France | France, Cour administrative d'appel de Marseille, 3ème chambre - formation à 3, 22 décembre 2014, 12MA04894


Vu la requête, enregistrée le 17 décembre 2012, présentée pour M. et Mme B...A..., demeurant..., par la SELARL Ydès, agissant par MeC... ;

M. et Mme B...A...demandent à la Cour :

1°) d'annuler le jugement n°1103019 du 18 octobre 2012 par lequel le tribunal administratif de Montpellier a rejeté leur demande tendant à la décharge des cotisations supplémentaires d'impôt sur le revenu auxquelles ils ont été assujettis au titre des années 2006 et 2007 et des pénalités correspondantes ;

2°) de prononcer la décharge de ces cotisations supplémentaires et de

ces pénalités ;

3°) de mettre à la charge de l'Etat la somme de 2 000 euros TTC en ap...

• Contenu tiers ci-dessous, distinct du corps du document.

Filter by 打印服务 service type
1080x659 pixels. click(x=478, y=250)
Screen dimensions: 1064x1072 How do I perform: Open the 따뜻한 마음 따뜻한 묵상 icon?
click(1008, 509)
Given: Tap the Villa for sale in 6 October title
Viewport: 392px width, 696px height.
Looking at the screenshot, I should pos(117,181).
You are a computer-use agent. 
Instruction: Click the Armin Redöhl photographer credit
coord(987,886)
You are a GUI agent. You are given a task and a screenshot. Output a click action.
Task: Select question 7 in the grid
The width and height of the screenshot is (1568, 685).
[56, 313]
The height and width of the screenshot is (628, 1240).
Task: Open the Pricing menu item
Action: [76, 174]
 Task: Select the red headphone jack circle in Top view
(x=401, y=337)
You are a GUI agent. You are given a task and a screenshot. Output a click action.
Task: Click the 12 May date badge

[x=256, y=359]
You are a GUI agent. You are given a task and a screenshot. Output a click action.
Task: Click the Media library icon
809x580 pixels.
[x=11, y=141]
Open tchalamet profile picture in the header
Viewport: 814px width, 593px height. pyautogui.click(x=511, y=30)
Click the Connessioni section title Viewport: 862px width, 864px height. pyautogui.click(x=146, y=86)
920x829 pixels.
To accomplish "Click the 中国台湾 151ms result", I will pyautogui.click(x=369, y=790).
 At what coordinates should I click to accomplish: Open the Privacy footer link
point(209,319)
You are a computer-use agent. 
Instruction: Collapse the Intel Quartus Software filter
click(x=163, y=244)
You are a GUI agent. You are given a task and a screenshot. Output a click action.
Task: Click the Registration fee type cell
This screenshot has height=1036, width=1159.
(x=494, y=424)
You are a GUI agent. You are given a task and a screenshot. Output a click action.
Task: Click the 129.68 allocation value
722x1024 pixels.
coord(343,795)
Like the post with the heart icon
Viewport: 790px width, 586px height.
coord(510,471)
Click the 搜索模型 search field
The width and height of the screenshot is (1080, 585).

Vu la requête, enregistrée le 17 décembre 2012, présentée pour M. et Mme B...A..., demeurant..., par la SELARL Ydès, agissant par MeC... ;

M. et Mme B...A...demandent à la Cour :

1°) d'annuler le jugement n°1103019 du 18 octobre 2012 par lequel le tribunal administratif de Montpellier a rejeté leur demande tendant à la décharge des cotisations supplémentaires d'impôt sur le revenu auxquelles ils ont été assujettis au titre des années 2006 et 2007 et des pénalités correspondantes ;

2°) de prononcer la décharge de ces cotisations supplémentaires et de ces pénalités ;

3°) de mettre à la charge de l'Etat la somme de 2 000 euros TTC en application de l'article L. 761-1 du code de justice administrative ;

............................................................................................................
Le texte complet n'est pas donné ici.